What you are asked to do ▸ Make an exact copy of the records, leaving out the images.

Material to process ▸
--

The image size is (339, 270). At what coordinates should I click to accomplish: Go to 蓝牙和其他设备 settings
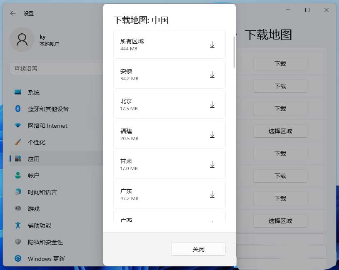(x=48, y=109)
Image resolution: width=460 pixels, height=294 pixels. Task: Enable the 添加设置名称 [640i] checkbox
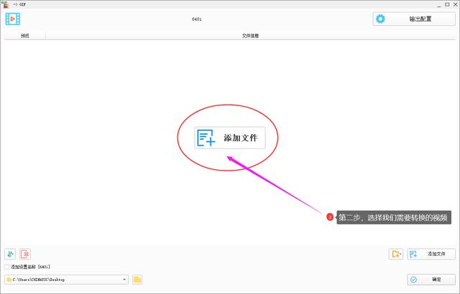[x=7, y=267]
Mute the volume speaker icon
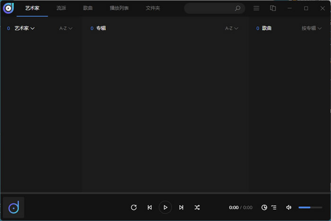This screenshot has height=221, width=331. tap(289, 207)
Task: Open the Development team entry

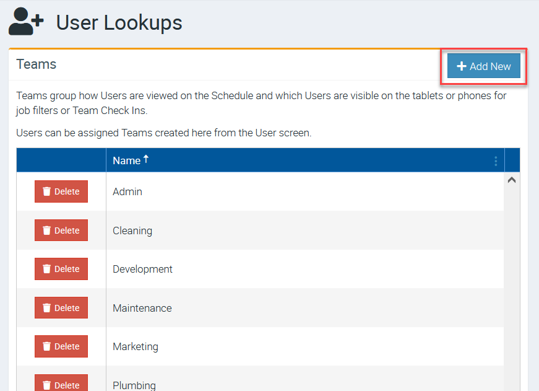Action: click(142, 269)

--

Answer section ▸
The image size is (339, 270). At what coordinates should I click to accomplish: Go to 蓝牙和其他设备 settings
(x=48, y=109)
Image resolution: width=460 pixels, height=294 pixels. Task: Enable the 添加设置名称 [640i] checkbox
[x=7, y=267]
Mute the volume speaker icon
This screenshot has height=221, width=331. tap(289, 207)
Task: Open the Development team entry

Action: click(142, 269)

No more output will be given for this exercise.